Actual knowledge of underlying facts. In addressing whether the plan participants had actual knowledge of the breaches being alleged, the court explained that “actual knowledge” refers to knowledge of the underlying conduct giving rise to the alleged violations, rather than to knowledge that the underlying conduct violated ERISA. Thus, the determinative issue before the court was whether the plan fiduciaries had disclosed the expense ratios (i.e., fees) for the various investment options offered by the plan three years before the participants filed suit in 2015.
The court found that the fiduciaries had disclosed the expense ratios in 2012 through three distinct avenues.
First, the fiduciaries disclosed the expense ratios and performance data for each fund in a “Returns and Fees” document included in an enrollment kit that participants received before they enrolled in the plan and selected investments. The participants, further, signed the enrollment form, confirming acknowledgment of the fees and risks related to the various investment options.
Next, the court found that detailed information regarding the plan’s fees and expenses was mailed to the plan participants in 2012. Specifically, the fiduciaries mailed out Summary Annual Report (SAR) Notices disclosing the annual operating expenses for each of the funds offered under the plan.
Finally, the court noted that the participants received detailed quarterly benefit statements that disclosed: a participant’s account value, personal rate of return, beginning and ending balances, projections for future income and investments, other investment options, a summary of charges and fees, and a warning that past performance was not a guarantee of future results. The quarterly statements also referred the participants to a mutual fund provider’s website, which contained detailed fee information, past performance data, annual operating expenses, and expense ratios for each investment option.
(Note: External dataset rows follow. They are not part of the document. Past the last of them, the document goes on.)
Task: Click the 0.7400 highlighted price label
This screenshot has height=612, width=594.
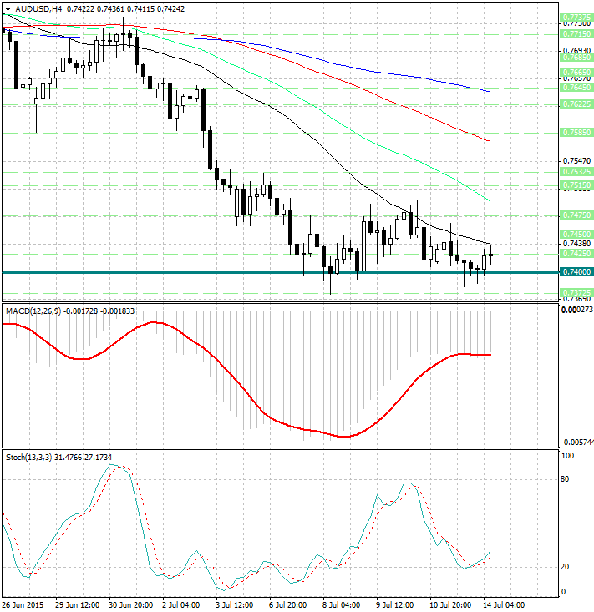Action: click(576, 272)
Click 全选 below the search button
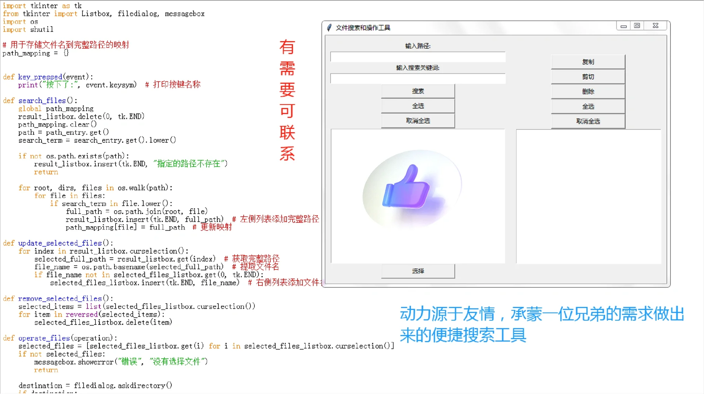Image resolution: width=704 pixels, height=394 pixels. (x=418, y=106)
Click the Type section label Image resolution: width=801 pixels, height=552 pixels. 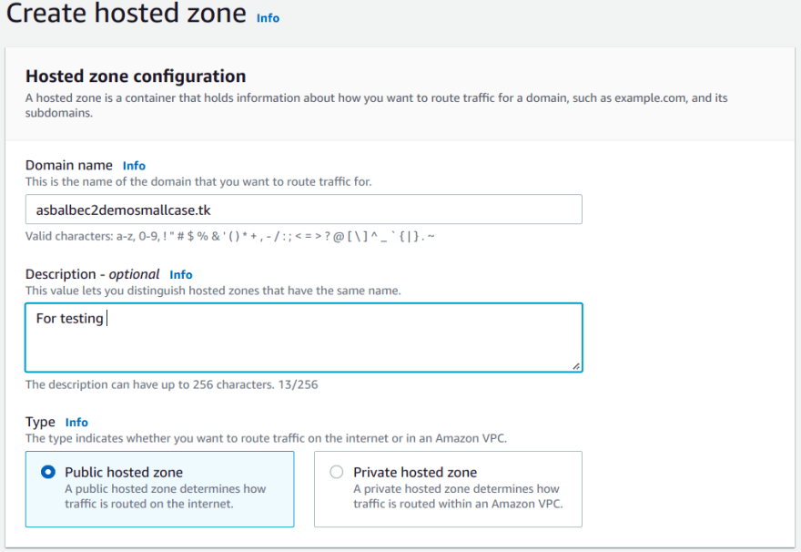click(x=40, y=422)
The cumulative evidence indicated to the court that there was no genuine dispute that the participants knew or should have known the expense ratio of the investment options offered under the plan. Thus, the participants had actual knowledge of the underlying facts giving rise to the alleged ERISA violations. The fact that the participants may not have read the information, the court explained, was not relevant to their actual knowledge. The determinative factor triggering the statute of limitations was the disclosure to the participants of the information underlying the complaint.
Continuing duty to monitor does not preclude application of three-year limitations period. The participants alternatively maintained that ERISA imposes an ongoing fiduciary duty to monitor plan investments, which effectively rendered the failure of the fiduciaries to remove the imprudent investment options actionable year after year. The participants relied on Tibble v. Edison Int’l (U.S. Sup. Ct (2015), 135 S. Ct 1823), in which the Supreme Court held that participants may allege a breach of fiduciary duty based on the failure to properly monitor and remove imprudent investments, as long as the alleged breach of the continuing duty occurred within 6 years of the suit being filed. The trial court, however, noted that Tibble involved application of the six-year statute of limitations under ERISA Sec. 413(1). Absent actual knowledge of a breach, the court agreed, the six-year statute of limitations applies. By contrast, however, the three-year limitations period under ERISA Sec. 413(2) governs when, as in the instant case, a plaintiff has actual knowledge of a breach, even if the breach is of a continuing nature. To apply the continuous violation theory to ERISA Sec. 413(2), the court reasoned, would supplant the plain language of the statute.